Organic-inorganic hybrid lead halides as absorbers in perovskite solar cells: a debate on ferroelectricity

Abstract

New photovoltaic materials have been extensively searched for in the last decade for clean and renewable solar energy conversion. Among them, the organic–inorganic hybrid lead halide perovskite solar cell is of current interest to the solar cell community because of its low processing cost, ease of fabrication and high power conversion efficiency. These perovskites show great potential to be photovoltaic absorbers with excellent optoelectronic properties, for example, high absorption coefficient, long charge carrier diffusion length, moderate ambipolar mobilities, tunable bandgap, etc.
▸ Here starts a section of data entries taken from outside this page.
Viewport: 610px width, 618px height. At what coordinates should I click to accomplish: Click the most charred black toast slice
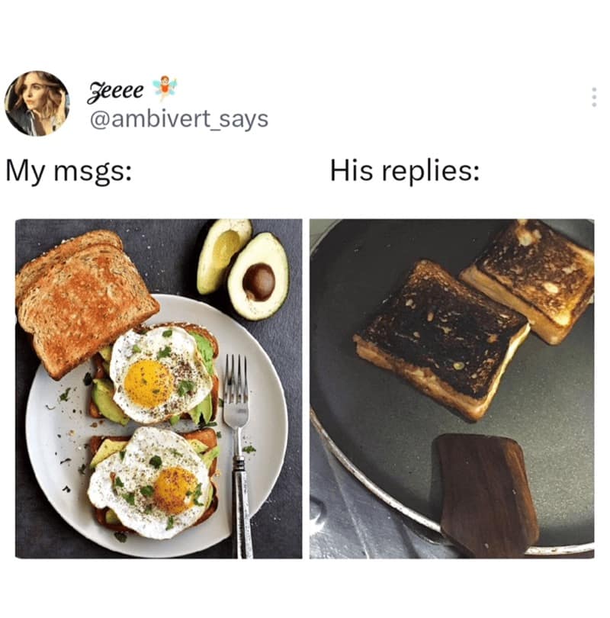coord(442,338)
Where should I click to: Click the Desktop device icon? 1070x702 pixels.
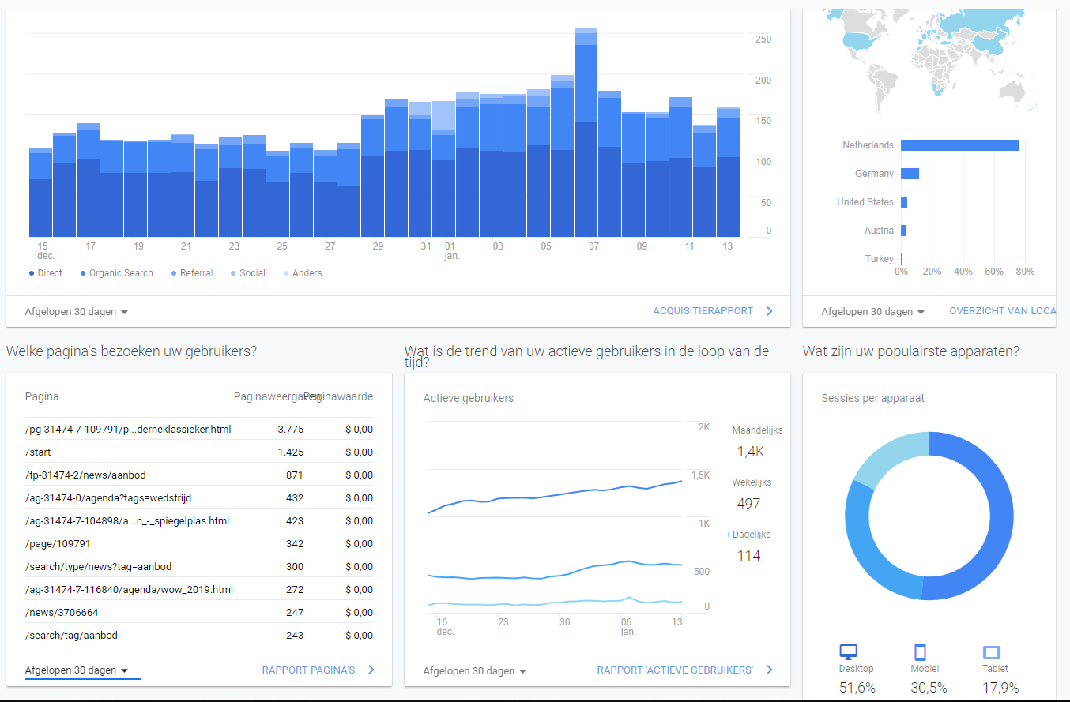pyautogui.click(x=848, y=652)
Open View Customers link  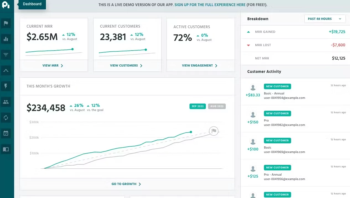click(x=126, y=66)
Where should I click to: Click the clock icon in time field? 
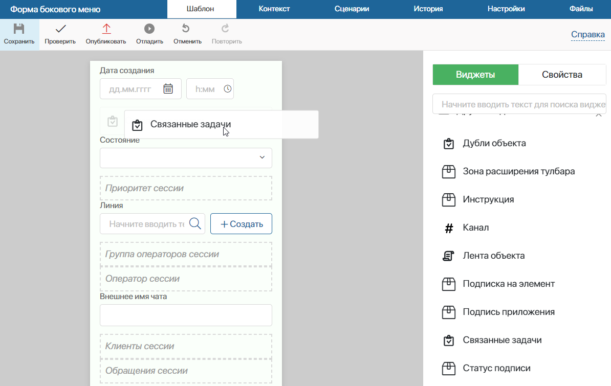tap(228, 89)
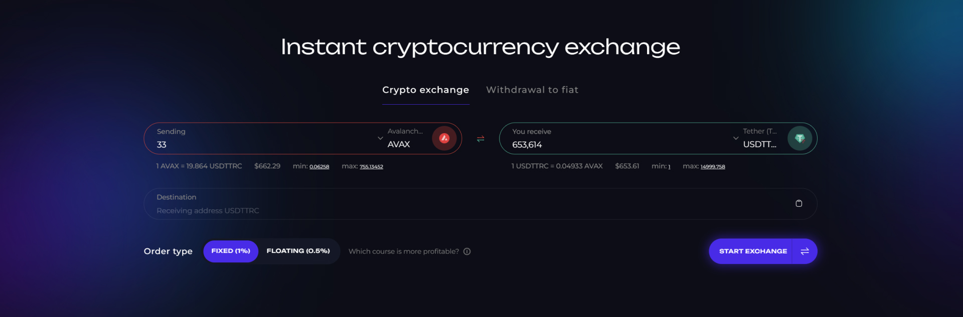Viewport: 963px width, 317px height.
Task: Click the arrows icon on Start Exchange button
Action: click(805, 251)
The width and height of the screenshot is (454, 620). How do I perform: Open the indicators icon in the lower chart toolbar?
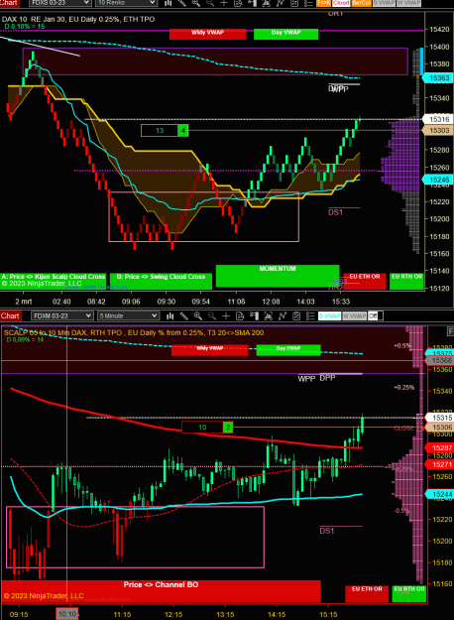pyautogui.click(x=283, y=315)
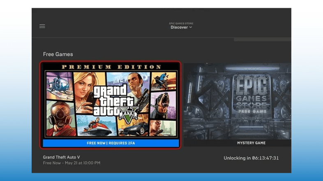This screenshot has height=181, width=323.
Task: Click the Free Now May 21 date text
Action: [72, 163]

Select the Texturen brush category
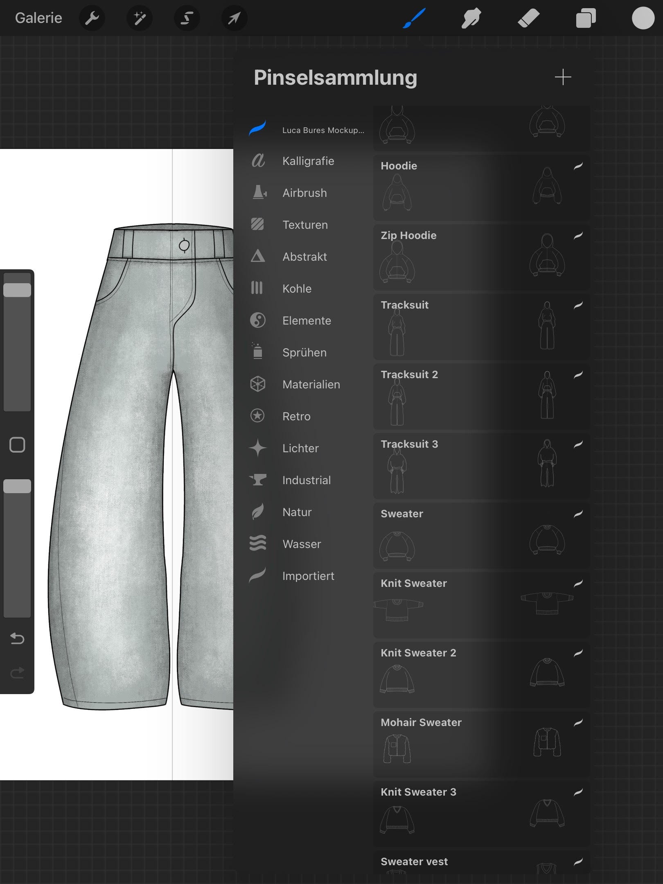305,225
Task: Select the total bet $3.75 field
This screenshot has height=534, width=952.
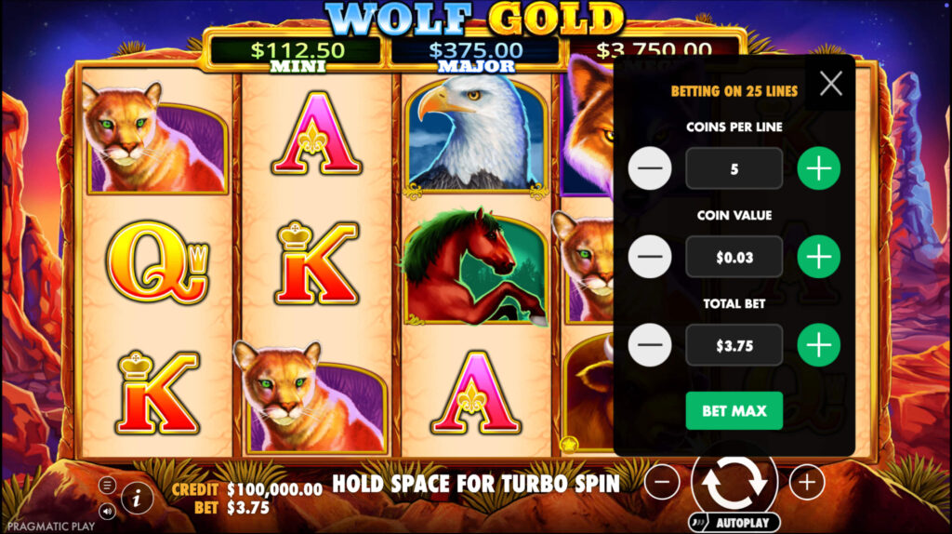Action: 734,345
The unique physical and chemical properties of these materials are based on the crystal structure of the perovskites, named after the mineral form of CaTiO3. Most inorganic materials with a perovskite crystal structure typically show ferroelectric properties. Ferroelectricity in methylammonium lead tri-iodide (MAPbI3), an absorbing material in perovskite solar cells with a perovskite crystal structure, is now a topic of debate. Some theoretical and experimental investigations have shown the presence of a ferroelectric domain in these perovskites, although a lot of controversial results and conclusions also exist in the literature. In this review, notable signs of progress in the theoretical and experimental studies regarding ferroelectricity in organic-inorganic hybrid perovskites are summarized. In addition, future improvements of ferroelectric perovskites are proposed, paving the way towards prospective high-performance flexible and wearable ferroelectric solar cells and optoelectronic devices.